TO DO: I would like you to restate each record word for word.
== Segment start ==
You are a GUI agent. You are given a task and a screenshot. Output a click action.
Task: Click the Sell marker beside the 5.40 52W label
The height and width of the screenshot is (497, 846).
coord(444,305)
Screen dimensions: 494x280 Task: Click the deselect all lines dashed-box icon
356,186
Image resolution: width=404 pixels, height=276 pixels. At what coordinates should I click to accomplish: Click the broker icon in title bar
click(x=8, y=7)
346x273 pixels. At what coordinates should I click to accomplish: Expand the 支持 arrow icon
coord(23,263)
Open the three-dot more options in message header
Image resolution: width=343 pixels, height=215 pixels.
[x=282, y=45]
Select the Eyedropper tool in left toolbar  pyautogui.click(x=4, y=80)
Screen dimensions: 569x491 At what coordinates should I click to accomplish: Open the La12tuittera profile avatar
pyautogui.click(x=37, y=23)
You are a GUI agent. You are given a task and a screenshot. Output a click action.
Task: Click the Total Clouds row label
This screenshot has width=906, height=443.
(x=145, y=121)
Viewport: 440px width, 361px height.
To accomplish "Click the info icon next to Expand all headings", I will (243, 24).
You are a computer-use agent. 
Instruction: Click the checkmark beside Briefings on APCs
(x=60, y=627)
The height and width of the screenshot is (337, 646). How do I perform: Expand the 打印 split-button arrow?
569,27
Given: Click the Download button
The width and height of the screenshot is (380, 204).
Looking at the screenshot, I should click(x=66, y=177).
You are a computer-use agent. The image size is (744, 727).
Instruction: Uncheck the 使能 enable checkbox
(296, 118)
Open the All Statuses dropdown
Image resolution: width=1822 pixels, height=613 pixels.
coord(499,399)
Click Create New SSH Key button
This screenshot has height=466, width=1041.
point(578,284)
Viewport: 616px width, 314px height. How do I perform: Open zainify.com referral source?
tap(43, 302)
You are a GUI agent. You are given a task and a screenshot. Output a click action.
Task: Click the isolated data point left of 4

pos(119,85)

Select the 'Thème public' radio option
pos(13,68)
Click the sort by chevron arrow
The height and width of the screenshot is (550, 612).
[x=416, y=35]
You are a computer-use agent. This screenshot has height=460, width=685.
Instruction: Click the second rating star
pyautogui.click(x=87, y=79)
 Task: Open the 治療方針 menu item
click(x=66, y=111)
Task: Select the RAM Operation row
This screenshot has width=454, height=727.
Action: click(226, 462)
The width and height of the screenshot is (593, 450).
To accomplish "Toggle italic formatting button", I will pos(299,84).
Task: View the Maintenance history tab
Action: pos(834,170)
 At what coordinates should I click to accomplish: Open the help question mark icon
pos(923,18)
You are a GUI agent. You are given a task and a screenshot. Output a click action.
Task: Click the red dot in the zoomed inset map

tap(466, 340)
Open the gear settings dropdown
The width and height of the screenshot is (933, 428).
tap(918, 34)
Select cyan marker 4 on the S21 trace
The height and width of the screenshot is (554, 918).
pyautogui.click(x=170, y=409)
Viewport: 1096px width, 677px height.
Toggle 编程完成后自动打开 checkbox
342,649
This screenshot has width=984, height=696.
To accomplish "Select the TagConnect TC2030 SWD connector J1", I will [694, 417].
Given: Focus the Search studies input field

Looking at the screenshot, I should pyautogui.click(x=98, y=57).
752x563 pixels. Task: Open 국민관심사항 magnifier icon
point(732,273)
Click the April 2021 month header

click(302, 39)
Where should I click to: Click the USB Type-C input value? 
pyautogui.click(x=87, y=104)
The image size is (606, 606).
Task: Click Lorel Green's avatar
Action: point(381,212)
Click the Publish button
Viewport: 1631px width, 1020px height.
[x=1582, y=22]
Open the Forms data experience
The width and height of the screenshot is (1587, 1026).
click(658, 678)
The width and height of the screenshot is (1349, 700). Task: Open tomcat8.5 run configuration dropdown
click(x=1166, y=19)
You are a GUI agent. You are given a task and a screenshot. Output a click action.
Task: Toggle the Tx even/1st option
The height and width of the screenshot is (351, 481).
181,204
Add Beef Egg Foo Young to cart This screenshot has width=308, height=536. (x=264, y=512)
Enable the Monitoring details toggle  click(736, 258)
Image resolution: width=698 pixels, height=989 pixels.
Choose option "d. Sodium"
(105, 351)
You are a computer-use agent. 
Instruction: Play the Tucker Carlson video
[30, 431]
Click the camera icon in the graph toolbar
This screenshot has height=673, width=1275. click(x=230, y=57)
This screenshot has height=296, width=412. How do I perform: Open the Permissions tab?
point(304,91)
== Segment end ==
RESPONSE:
You are a GUI agent. You are given a task and a screenshot. Output a click action.
Task: Click the Sell marker beside the 5.40 52W label
The height and width of the screenshot is (497, 846).
coord(444,305)
Screen dimensions: 494x280 Task: Click the deselect all lines dashed-box icon
356,186
Image resolution: width=404 pixels, height=276 pixels. At what coordinates should I click to accomplish: Click the broker icon in title bar
click(x=8, y=7)
346x273 pixels. At what coordinates should I click to accomplish: Expand the 支持 arrow icon
coord(23,263)
Open the three-dot more options in message header
Image resolution: width=343 pixels, height=215 pixels.
[x=282, y=45]
Select the Eyedropper tool in left toolbar  pyautogui.click(x=4, y=80)
Screen dimensions: 569x491 At what coordinates should I click to accomplish: Open the La12tuittera profile avatar
pyautogui.click(x=37, y=23)
You are a GUI agent. You are given a task and a screenshot. Output a click action.
Task: Click the Total Clouds row label
This screenshot has width=906, height=443.
(x=145, y=121)
Viewport: 440px width, 361px height.
To accomplish "Click the info icon next to Expand all headings", I will (243, 24).
You are a computer-use agent. 
Instruction: Click the checkmark beside Briefings on APCs
(x=60, y=627)
The height and width of the screenshot is (337, 646). How do I perform: Expand the 打印 split-button arrow?
569,27
Given: Click the Download button
The width and height of the screenshot is (380, 204).
Looking at the screenshot, I should click(x=66, y=177).
You are a computer-use agent. The image size is (744, 727).
Instruction: Uncheck the 使能 enable checkbox
(296, 118)
Open the All Statuses dropdown
Image resolution: width=1822 pixels, height=613 pixels.
coord(499,399)
Click Create New SSH Key button
This screenshot has height=466, width=1041.
point(578,284)
Viewport: 616px width, 314px height. How do I perform: Open zainify.com referral source?
tap(43, 302)
You are a GUI agent. You are given a task and a screenshot. Output a click action.
Task: Click the isolated data point left of 4

pos(119,85)

Select the 'Thème public' radio option
pos(13,68)
Click the sort by chevron arrow
The height and width of the screenshot is (550, 612).
[x=416, y=35]
You are a computer-use agent. This screenshot has height=460, width=685.
Instruction: Click the second rating star
pyautogui.click(x=87, y=79)
 Task: Open the 治療方針 menu item
click(x=66, y=111)
Task: Select the RAM Operation row
This screenshot has width=454, height=727.
Action: click(226, 462)
The width and height of the screenshot is (593, 450).
To accomplish "Toggle italic formatting button", I will pos(299,84).
Task: View the Maintenance history tab
Action: pos(834,170)
 At what coordinates should I click to accomplish: Open the help question mark icon
pos(923,18)
You are a GUI agent. You are given a task and a screenshot. Output a click action.
Task: Click the red dot in the zoomed inset map

tap(466, 340)
Open the gear settings dropdown
The width and height of the screenshot is (933, 428).
tap(918, 34)
Select cyan marker 4 on the S21 trace
The height and width of the screenshot is (554, 918).
pyautogui.click(x=170, y=409)
Viewport: 1096px width, 677px height.
Toggle 编程完成后自动打开 checkbox
342,649
This screenshot has width=984, height=696.
To accomplish "Select the TagConnect TC2030 SWD connector J1", I will [694, 417].
Given: Focus the Search studies input field

Looking at the screenshot, I should pyautogui.click(x=98, y=57).
752x563 pixels. Task: Open 국민관심사항 magnifier icon
point(732,273)
Click the April 2021 month header

click(302, 39)
Where should I click to: Click the USB Type-C input value? 
pyautogui.click(x=87, y=104)
The image size is (606, 606).
Task: Click Lorel Green's avatar
Action: point(381,212)
Click the Publish button
Viewport: 1631px width, 1020px height.
[x=1582, y=22]
Open the Forms data experience
The width and height of the screenshot is (1587, 1026).
click(658, 678)
The width and height of the screenshot is (1349, 700). Task: Open tomcat8.5 run configuration dropdown
click(x=1166, y=19)
You are a GUI agent. You are given a task and a screenshot. Output a click action.
Task: Toggle the Tx even/1st option
The height and width of the screenshot is (351, 481).
181,204
Add Beef Egg Foo Young to cart This screenshot has width=308, height=536. (x=264, y=512)
Enable the Monitoring details toggle  click(736, 258)
Image resolution: width=698 pixels, height=989 pixels.
Choose option "d. Sodium"
(105, 351)
You are a computer-use agent. 
Instruction: Play the Tucker Carlson video
[30, 431]
Click the camera icon in the graph toolbar
This screenshot has height=673, width=1275. click(x=230, y=57)
This screenshot has height=296, width=412. How do I perform: Open the Permissions tab?
point(304,91)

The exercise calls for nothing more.